Why Is a Written Business Plan Necessary?
Committing your vision for your business over the next 12 months to writing will benefit you in a number of important ways, including the following:
- Putting your ideas down on paper and/or into a PC will help you to focus on your goals and identify your highest priorities.
- The finished plan will serve as a point of reference to give you direction as you strive to achieve your stated goals.
- It will be a starting point from which you can adjust to the changing circumstances (update the plan), and insightful year-on-year comparisons will ultimately be possible.
- A secondary reason to have an annual business plan is that investors/bankers who may be interested in loaning you some capital will want to see on paper how you plan to manage your business.
How Do I Set Business Goals?
Without clearly defend, specific goals, your larger goals will not likely materialize. Part of your business plan should spell out these goals, covering such areas as:
- Marketing Goals: Increase sales to existing clients by 15% and increase retention of new customers by 30%.
- Production Goals: Boost output by 5% within 6 months and by 10% within 12 months.
- Financial Goals: Reduce overhead costs by 5% while raising the profit margin from 12% to 15%.
- Environmental Goals: Increase the energy efficiency of my facility by 20% and install solar panels on the building’s roof.
How Do I Strategize and Forecast?
Not only goals but also a step-by-step plan of action to accomplish each goal should form a part of your annual business plan. These steps will then, in turn, guide your daily operations. These steps might, fore example, include things like buying new equipment or holding worker training meetings.

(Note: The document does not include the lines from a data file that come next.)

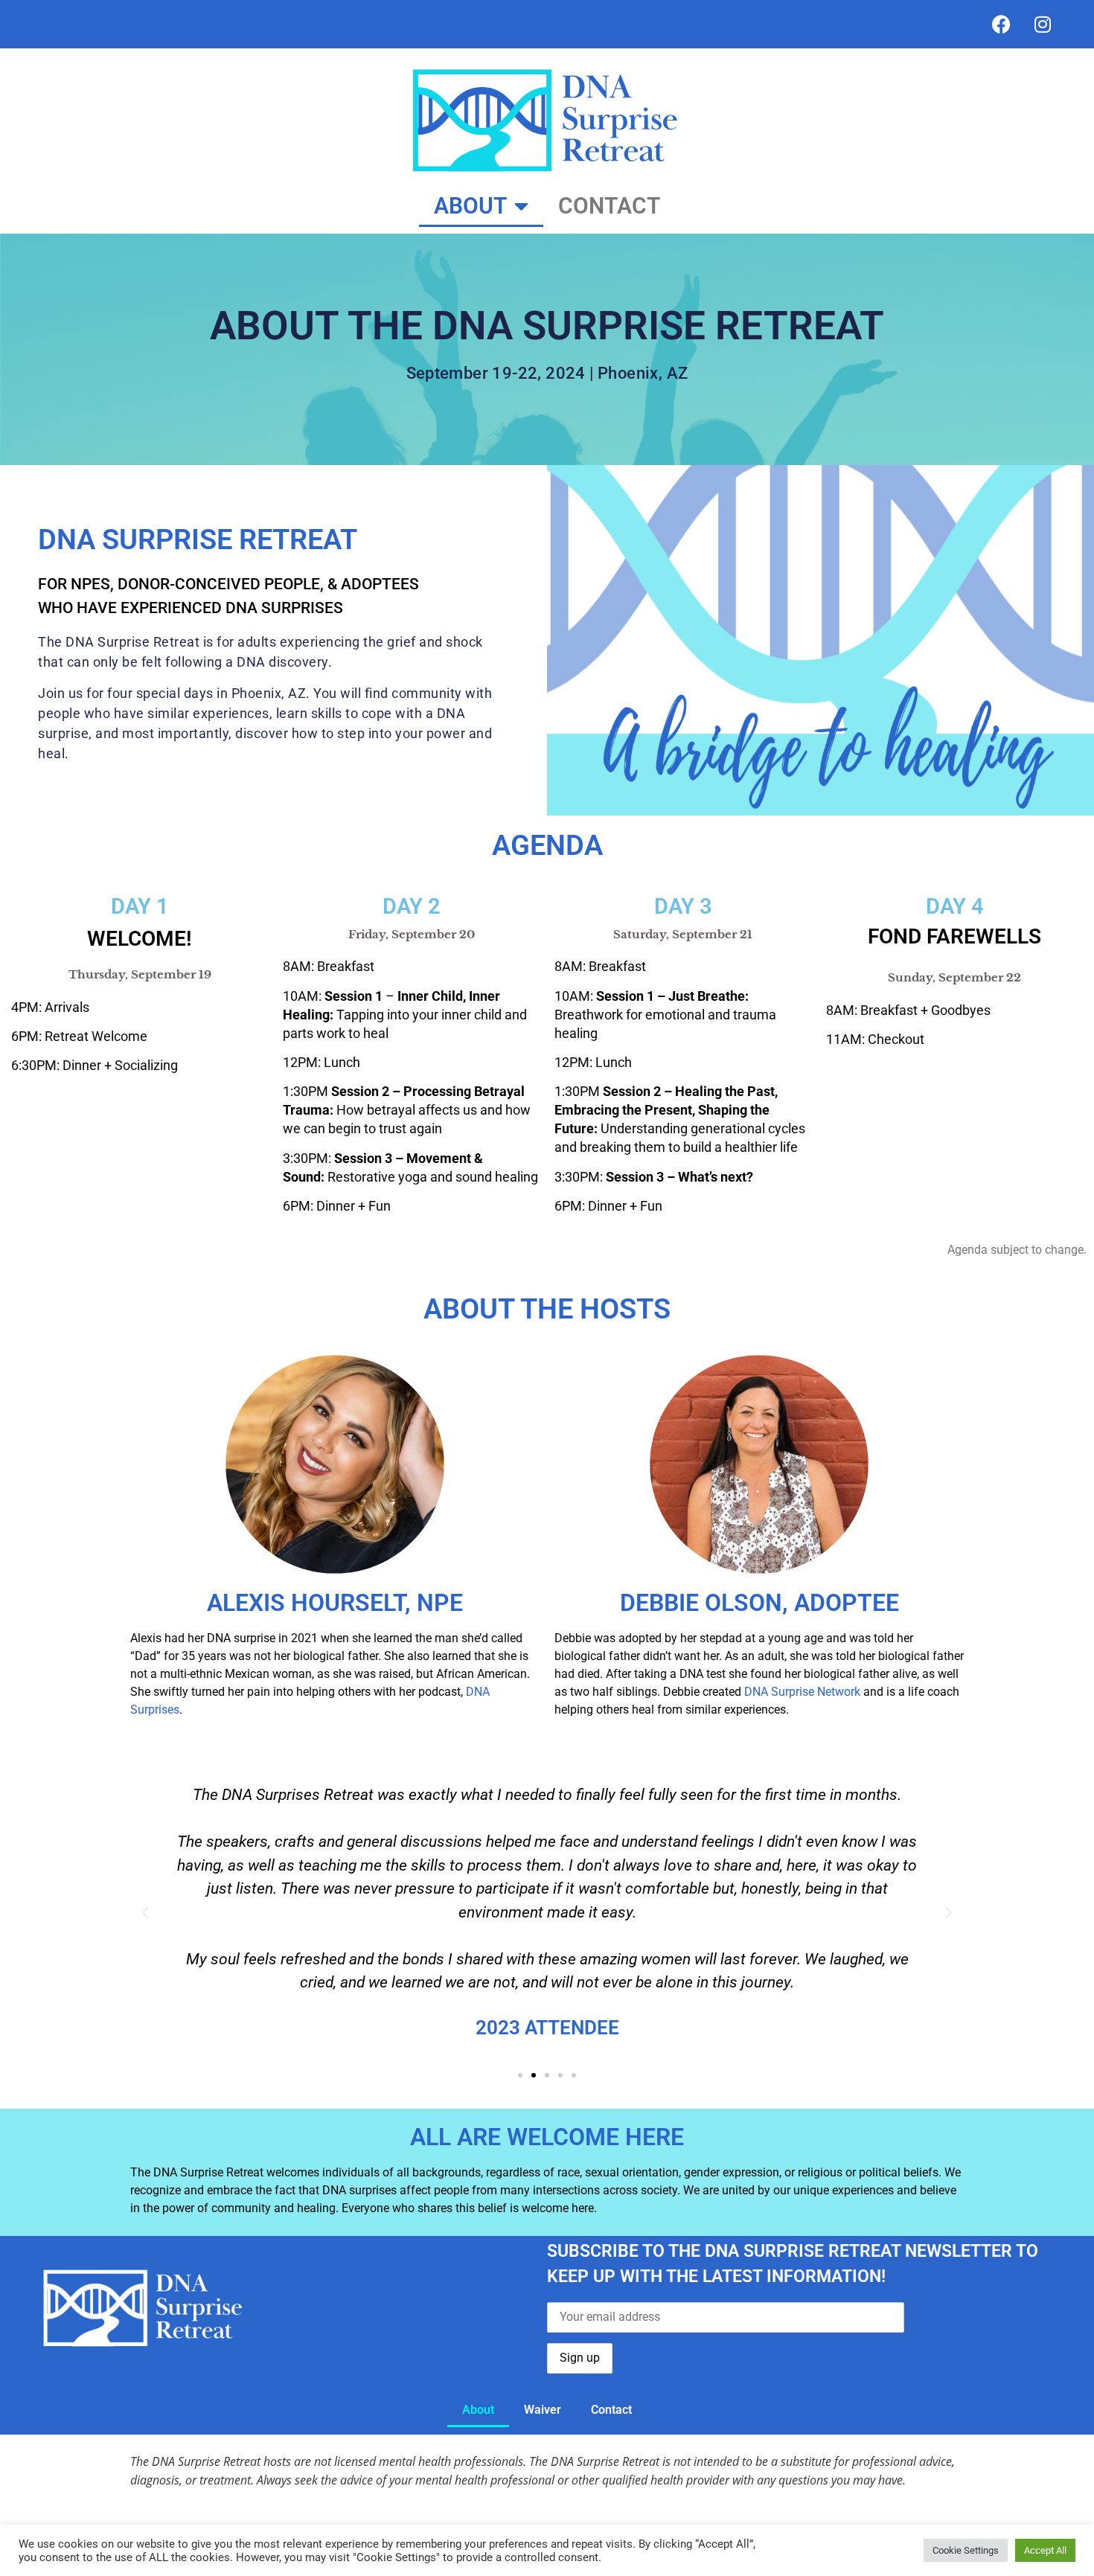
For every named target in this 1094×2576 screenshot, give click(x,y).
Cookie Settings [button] (966, 2550)
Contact (609, 206)
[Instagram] (1042, 24)
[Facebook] (1001, 24)
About (470, 206)
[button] (145, 1913)
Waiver (542, 2410)
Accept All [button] (1045, 2550)
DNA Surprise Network (803, 1692)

A final section of your plan should be a forecast of the “financial implications” you expect will result from the plan’s implementation. This should include a 12-month cash flow forecast and a profit/loss forecast that extends across two or three years. Monitoring actual expenditures against these projections will help you to keep to goal as much as possible.
As a final note, realize that your 12-month business plan is a tool and not a “straight jacket.” If you need to change it to adjust to a new situation, it is better to update the plan than to miss an opportunity. At minimal, you will “update” your business plan once a year, when you sit down to formulate your goals and strategies for the next 12 months.